Chronic suffering rather than mortality is characteristic
for most skin diseases. Nevertheless, there are exceptions, e.g. once melanoma
has spread beyond the regional lymph nodes or into the bloodstream, the outlook
is very poor. Melanoma kills a disproportionate number of young economically
active people when compared to other cancers (melanoma comprises 1-2% of all
cancer-related fatalities). Several other less common skin cancers such as Merkel
cell tumours, malignant fibrous histiocytomas, mycosis fungoides, other
lymphomas, angiosarcomas and Kaposi sarcoma are similarly aggressive or
particularly difficult to treat.

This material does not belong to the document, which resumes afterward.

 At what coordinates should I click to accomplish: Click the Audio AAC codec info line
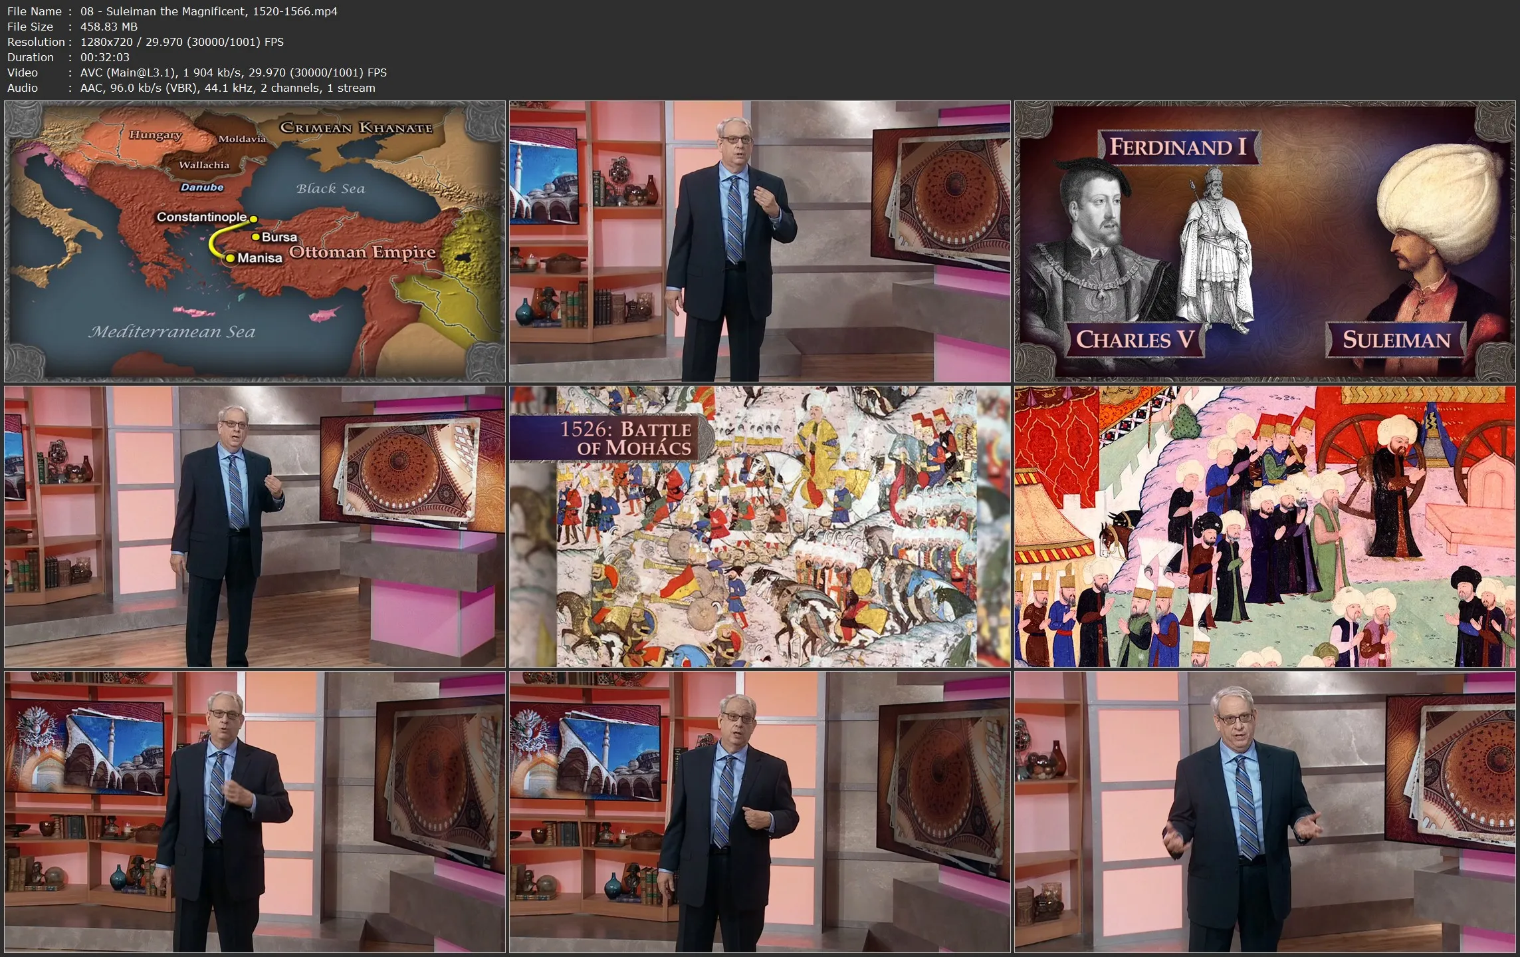point(227,88)
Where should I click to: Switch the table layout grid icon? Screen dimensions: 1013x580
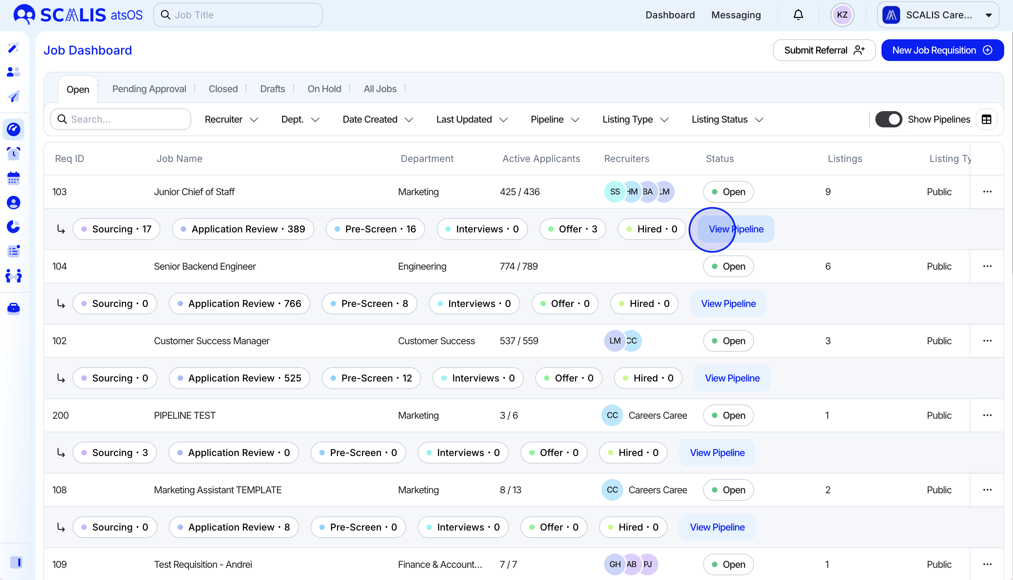pyautogui.click(x=986, y=120)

A wide range of multisystem dermatological
diseases are associated with reduced life expectancy: collagen vascular
diseases, acquired blistering diseases and genetic diseases such as xeroderma
pigmentosum, epidermolysis bullosa and many others. Rare skin diseases such as
blistering drug reactions can result in a person losing almost their entire
skin - as in a severe burn. In the absence of a correctly functioning skin,
temperature regulation, salt and water balance and defense against infections
are largely impaired.
These types of skin conditions are associated to a
mortality of around 30%.
In addition to physical symptoms, perhaps the most
significant way in which skin disease affects people is the effect it has on
personal psychological well-being (Ryan, 1991). Disfiguring skin disease on
visible sites such as the face (e.g. acne) can result in loss of self-esteem,
depression and poorer job prospects. Indeed, the quality of life scores for
people with skin disease are often worse than those of people with more
traditional “medical” disorders such as angina and hypertension.
Although skin disease is rarely life threatening, the
moderate morbidity and its high prevalence place skin disease among the top
four chronic diseases when entire communities are considered. Various studies
have assessed the economic impact of specific skin diseases and these have
shown that direct costs are as high as for many other diseases, with much of
that cost being borne by patients as well as society. Small changes in the way
this balance functions can have a profound effect on a country’s health care
budget because skin disease affects so many people (Verboom et al, 2002;
Williams, 1997). Other costs such as unemployment and losing an economically
viable sector of the country’s workforce are also important. Indirect costs
e.g. the adverse effects on the quality of life and the opportunity costs due
to time lost for daily topical therapy and skin care in many skin diseases also
need to be considered within the framework of economic evaluations.